[Word and element location data]
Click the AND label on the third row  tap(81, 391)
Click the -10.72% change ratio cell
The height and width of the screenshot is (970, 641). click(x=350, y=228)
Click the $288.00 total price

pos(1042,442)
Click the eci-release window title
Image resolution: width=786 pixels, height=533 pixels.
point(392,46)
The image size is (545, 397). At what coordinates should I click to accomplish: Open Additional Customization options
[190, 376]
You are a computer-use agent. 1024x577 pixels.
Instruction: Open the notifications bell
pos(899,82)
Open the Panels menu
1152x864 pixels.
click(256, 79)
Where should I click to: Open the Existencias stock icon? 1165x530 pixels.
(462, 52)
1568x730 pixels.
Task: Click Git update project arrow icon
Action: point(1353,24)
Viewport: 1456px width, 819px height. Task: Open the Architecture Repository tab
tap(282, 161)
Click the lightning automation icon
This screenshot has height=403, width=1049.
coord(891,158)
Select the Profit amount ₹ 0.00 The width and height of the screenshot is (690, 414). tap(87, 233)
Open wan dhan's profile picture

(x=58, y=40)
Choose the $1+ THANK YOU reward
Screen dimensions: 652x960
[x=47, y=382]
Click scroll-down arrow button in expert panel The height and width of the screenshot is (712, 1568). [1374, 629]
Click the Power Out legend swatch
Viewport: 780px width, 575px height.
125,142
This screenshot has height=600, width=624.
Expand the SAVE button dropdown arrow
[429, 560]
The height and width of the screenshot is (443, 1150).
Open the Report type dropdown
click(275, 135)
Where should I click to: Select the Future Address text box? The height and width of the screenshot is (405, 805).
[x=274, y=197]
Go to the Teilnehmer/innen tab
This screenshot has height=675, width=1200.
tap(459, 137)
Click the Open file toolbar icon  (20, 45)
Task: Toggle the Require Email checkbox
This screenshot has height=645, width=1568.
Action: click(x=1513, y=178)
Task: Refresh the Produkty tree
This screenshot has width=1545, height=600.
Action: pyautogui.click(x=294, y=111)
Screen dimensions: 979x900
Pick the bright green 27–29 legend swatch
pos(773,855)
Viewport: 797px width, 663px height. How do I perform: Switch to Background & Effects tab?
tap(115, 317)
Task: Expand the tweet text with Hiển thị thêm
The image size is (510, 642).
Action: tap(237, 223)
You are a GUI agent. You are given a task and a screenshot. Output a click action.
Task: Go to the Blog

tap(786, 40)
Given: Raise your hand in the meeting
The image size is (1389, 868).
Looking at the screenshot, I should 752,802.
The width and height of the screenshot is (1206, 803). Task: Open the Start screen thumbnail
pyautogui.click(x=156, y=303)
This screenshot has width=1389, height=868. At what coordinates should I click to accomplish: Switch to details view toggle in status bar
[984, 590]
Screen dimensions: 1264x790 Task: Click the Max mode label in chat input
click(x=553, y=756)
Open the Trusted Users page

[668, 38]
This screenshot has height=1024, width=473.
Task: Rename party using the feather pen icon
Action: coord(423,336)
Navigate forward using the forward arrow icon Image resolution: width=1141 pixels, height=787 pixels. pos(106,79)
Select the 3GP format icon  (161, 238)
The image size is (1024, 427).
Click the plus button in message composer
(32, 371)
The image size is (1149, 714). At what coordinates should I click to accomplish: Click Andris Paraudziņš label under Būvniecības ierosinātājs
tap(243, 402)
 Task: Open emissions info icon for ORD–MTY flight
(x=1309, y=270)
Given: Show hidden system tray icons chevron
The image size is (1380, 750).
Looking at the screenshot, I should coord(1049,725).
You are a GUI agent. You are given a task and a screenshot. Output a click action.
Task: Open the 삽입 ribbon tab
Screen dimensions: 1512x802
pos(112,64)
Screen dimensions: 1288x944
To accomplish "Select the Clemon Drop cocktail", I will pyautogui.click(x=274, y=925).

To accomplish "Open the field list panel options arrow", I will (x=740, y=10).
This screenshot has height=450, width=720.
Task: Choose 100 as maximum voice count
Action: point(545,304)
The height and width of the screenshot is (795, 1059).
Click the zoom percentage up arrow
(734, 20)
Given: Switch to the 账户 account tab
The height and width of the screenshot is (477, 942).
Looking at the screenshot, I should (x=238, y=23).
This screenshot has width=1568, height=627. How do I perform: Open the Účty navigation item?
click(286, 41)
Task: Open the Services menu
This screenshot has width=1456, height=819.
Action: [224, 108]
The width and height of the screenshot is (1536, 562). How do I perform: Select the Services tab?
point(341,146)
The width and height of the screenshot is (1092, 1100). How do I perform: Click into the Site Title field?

*PROBLEM STATEMENT*
Rewrite all of the data above, putting "Settings" wherever "Services" appears and changing nothing else.

*COMPLETE ANSWER*
Click the AND label on the third row  tap(81, 391)
Click the -10.72% change ratio cell
The height and width of the screenshot is (970, 641). click(x=350, y=228)
Click the $288.00 total price

pos(1042,442)
Click the eci-release window title
Image resolution: width=786 pixels, height=533 pixels.
point(392,46)
The image size is (545, 397). At what coordinates should I click to accomplish: Open Additional Customization options
[190, 376]
You are a computer-use agent. 1024x577 pixels.
Instruction: Open the notifications bell
pos(899,82)
Open the Panels menu
1152x864 pixels.
click(256, 79)
Where should I click to: Open the Existencias stock icon? 1165x530 pixels.
(462, 52)
1568x730 pixels.
Task: Click Git update project arrow icon
Action: point(1353,24)
Viewport: 1456px width, 819px height. Task: Open the Architecture Repository tab
tap(282, 161)
Click the lightning automation icon
This screenshot has height=403, width=1049.
coord(891,158)
Select the Profit amount ₹ 0.00 The width and height of the screenshot is (690, 414). tap(87, 233)
Open wan dhan's profile picture

(x=58, y=40)
Choose the $1+ THANK YOU reward
Screen dimensions: 652x960
[x=47, y=382]
Click scroll-down arrow button in expert panel The height and width of the screenshot is (712, 1568). [1374, 629]
Click the Power Out legend swatch
Viewport: 780px width, 575px height.
125,142
This screenshot has height=600, width=624.
Expand the SAVE button dropdown arrow
[429, 560]
The height and width of the screenshot is (443, 1150).
Open the Report type dropdown
click(275, 135)
Where should I click to: Select the Future Address text box? The height and width of the screenshot is (405, 805).
[x=274, y=197]
Go to the Teilnehmer/innen tab
This screenshot has height=675, width=1200.
tap(459, 137)
Click the Open file toolbar icon  (20, 45)
Task: Toggle the Require Email checkbox
This screenshot has height=645, width=1568.
Action: click(x=1513, y=178)
Task: Refresh the Produkty tree
This screenshot has width=1545, height=600.
Action: pyautogui.click(x=294, y=111)
Screen dimensions: 979x900
Pick the bright green 27–29 legend swatch
pos(773,855)
Viewport: 797px width, 663px height. How do I perform: Switch to Background & Effects tab?
tap(115, 317)
Task: Expand the tweet text with Hiển thị thêm
The image size is (510, 642).
Action: tap(237, 223)
You are a GUI agent. You are given a task and a screenshot. Output a click action.
Task: Go to the Blog

tap(786, 40)
Given: Raise your hand in the meeting
The image size is (1389, 868).
Looking at the screenshot, I should 752,802.
The width and height of the screenshot is (1206, 803). Task: Open the Start screen thumbnail
pyautogui.click(x=156, y=303)
This screenshot has width=1389, height=868. At what coordinates should I click to accomplish: Switch to details view toggle in status bar
[984, 590]
Screen dimensions: 1264x790 Task: Click the Max mode label in chat input
click(x=553, y=756)
Open the Trusted Users page

[668, 38]
This screenshot has height=1024, width=473.
Task: Rename party using the feather pen icon
Action: coord(423,336)
Navigate forward using the forward arrow icon Image resolution: width=1141 pixels, height=787 pixels. pos(106,79)
Select the 3GP format icon  (161, 238)
The image size is (1024, 427).
Click the plus button in message composer
(32, 371)
The image size is (1149, 714). At what coordinates should I click to accomplish: Click Andris Paraudziņš label under Būvniecības ierosinātājs
tap(243, 402)
 Task: Open emissions info icon for ORD–MTY flight
(x=1309, y=270)
Given: Show hidden system tray icons chevron
The image size is (1380, 750).
Looking at the screenshot, I should coord(1049,725).
You are a GUI agent. You are given a task and a screenshot. Output a click action.
Task: Open the 삽입 ribbon tab
Screen dimensions: 1512x802
pos(112,64)
Screen dimensions: 1288x944
To accomplish "Select the Clemon Drop cocktail", I will pyautogui.click(x=274, y=925).

To accomplish "Open the field list panel options arrow", I will (x=740, y=10).
This screenshot has height=450, width=720.
Task: Choose 100 as maximum voice count
Action: point(545,304)
The height and width of the screenshot is (795, 1059).
Click the zoom percentage up arrow
(734, 20)
Given: Switch to the 账户 account tab
The height and width of the screenshot is (477, 942).
Looking at the screenshot, I should (x=238, y=23).
This screenshot has width=1568, height=627. How do I perform: Open the Účty navigation item?
click(286, 41)
Task: Open the Settings menu
This screenshot has width=1456, height=819.
Action: [224, 108]
The width and height of the screenshot is (1536, 562). How do I perform: Select the Settings tab?
point(341,146)
The width and height of the screenshot is (1092, 1100). How do I perform: Click into the Site Title field?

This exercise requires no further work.